Where I am (in a suburban area in england) the best broadband services are openreach FTTC (up to 80mbps down, up to 20mbps up, subject to the condition of your phone line) and virgin media cable up to 152mbps down, difficult to find the upload speeds (last I checked the top upload speed they were offering to new customers was 5mbps but upload speeds are not something they like to talk about), also a shitty provider in other ways. Where my parents are (also in suburbia but slightly further out) the openreach FTTC is available but the cable isn't.
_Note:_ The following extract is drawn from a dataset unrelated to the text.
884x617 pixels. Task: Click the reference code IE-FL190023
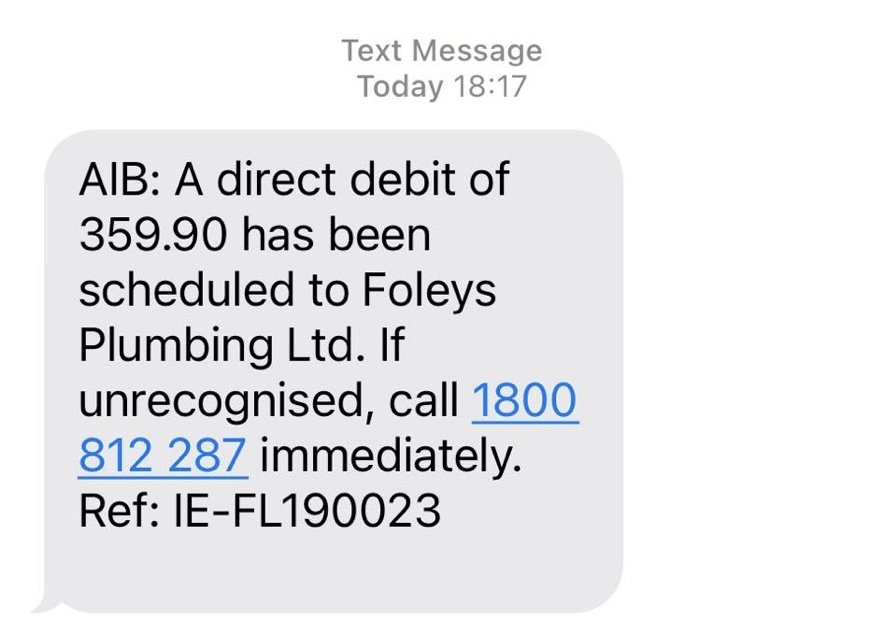point(307,511)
People in the countryside generally fare even worse.
Note that both of the above systems are misleadingly advertised as "fiber optic"
Yes there are isolated areas in the UK where a new upstart is delivering great service and their are isolated areas where openreach are experimenting with FTTH but just like in america these areas with great service are the exception not the rule.
note: i'm known as plugwash most places but i screwd up registering that here somehow in the past and now can't register
Over long distances your main costs are the fiber and optical amplifiers, so fancy tricks at the transmitter and receiver to get more out of said infrastructure make a lot of sense.
Over short distances the fiber is a smaller part of the overall cost and so it's often cheaper to just lay more fiber than to bother with the fancy tricks.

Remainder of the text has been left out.